Instruction ▸ Change "dropdown" to "drop-down menu" in the lines below, keep everything else as it is, and leave out the pictures.

Pointing data for screenshots
>> begin
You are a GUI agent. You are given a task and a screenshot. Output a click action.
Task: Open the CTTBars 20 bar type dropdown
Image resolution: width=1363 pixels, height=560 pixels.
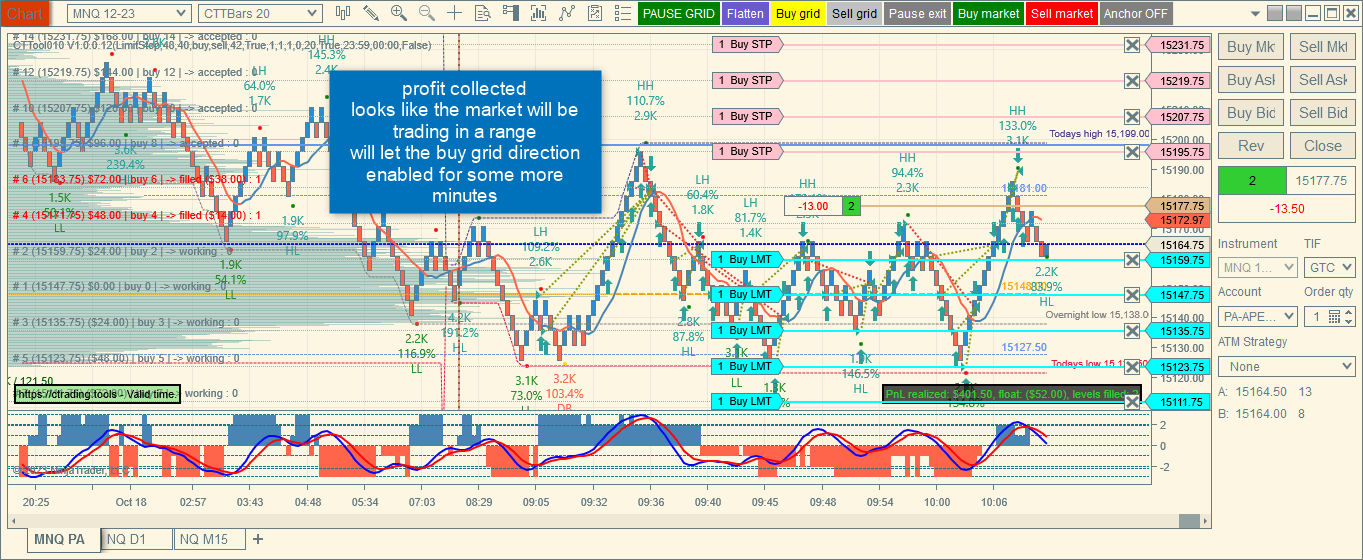(260, 13)
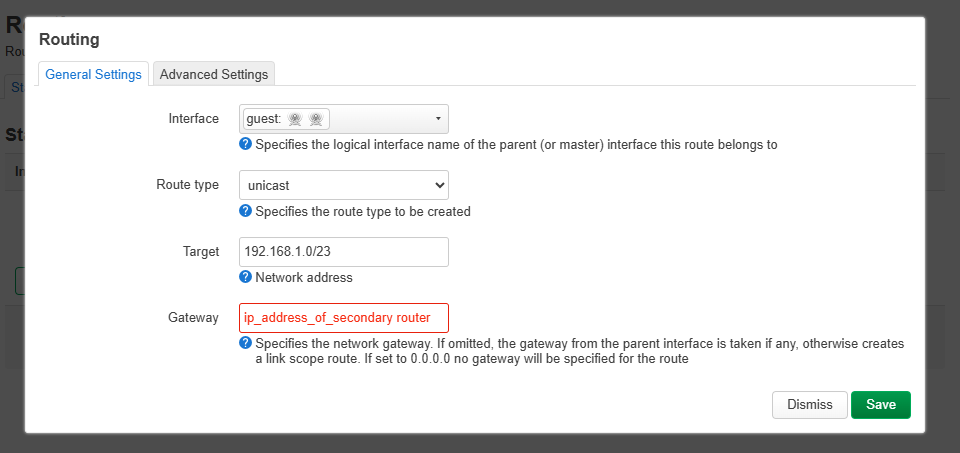The height and width of the screenshot is (453, 960).
Task: Click the first wireless icon in guest
Action: coord(294,119)
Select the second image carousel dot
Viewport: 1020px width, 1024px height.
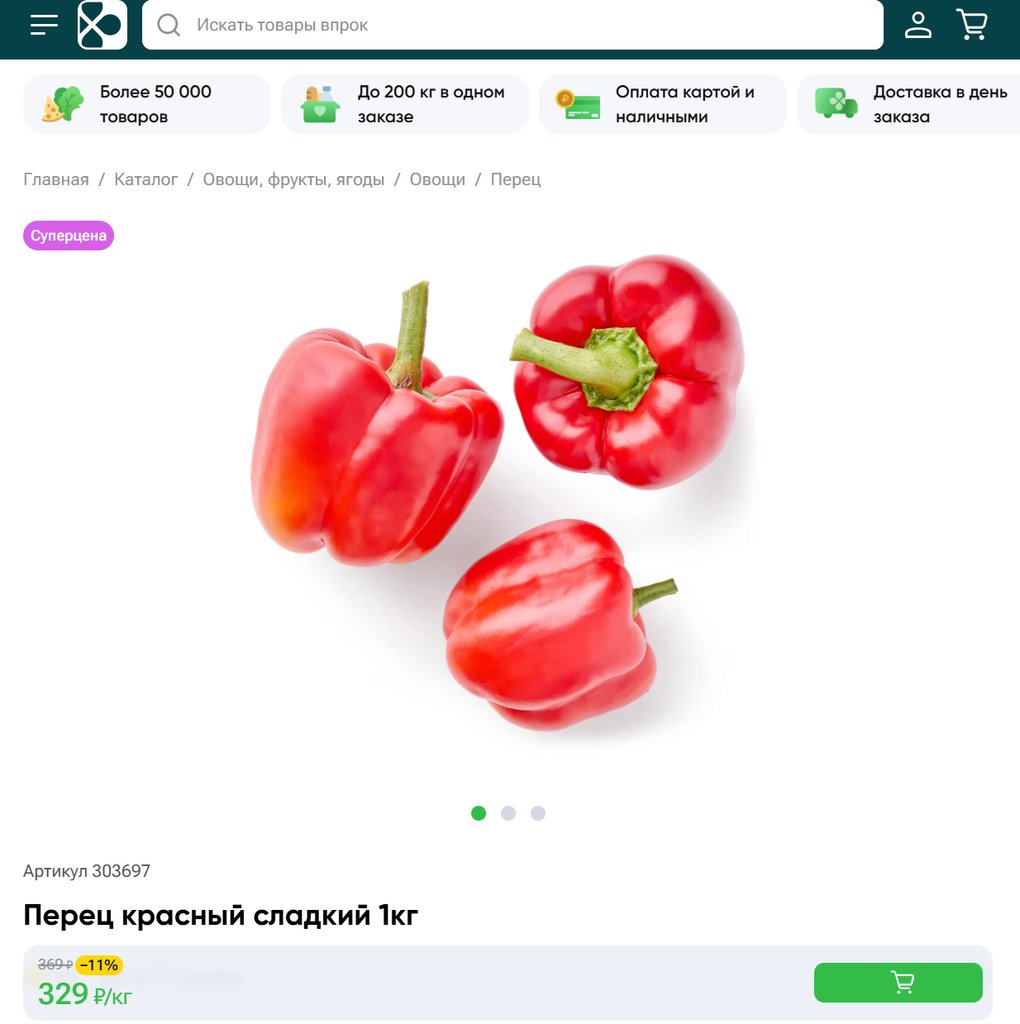tap(508, 813)
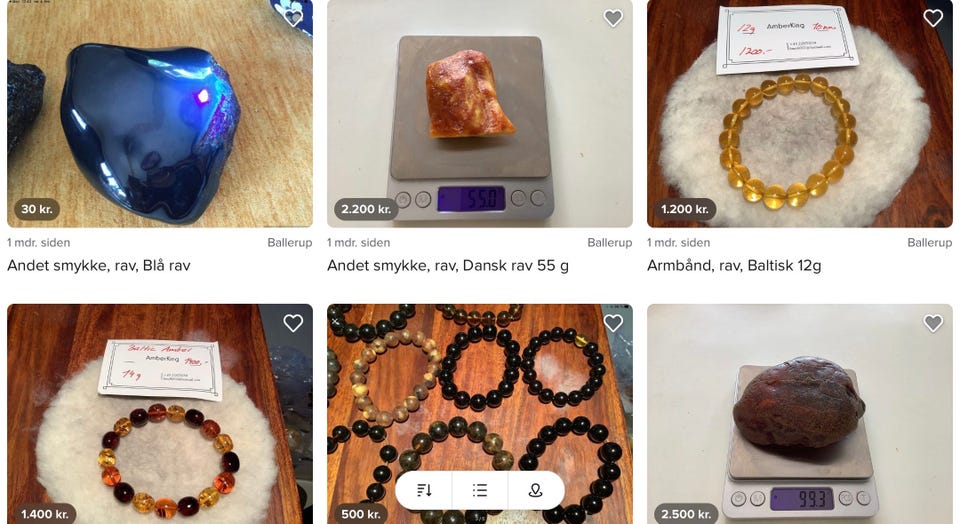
>> end
In response ▸
You are a GUI agent. You are given a task and a screenshot. Output a click action.
Task: Open the CTTBars 20 bar type drop-down menu
Image resolution: width=1363 pixels, height=560 pixels.
(260, 13)
The height and width of the screenshot is (453, 960).
Task: Click the first wireless icon in guest
Action: coord(294,119)
Select the second image carousel dot
Viewport: 1020px width, 1024px height.
tap(508, 813)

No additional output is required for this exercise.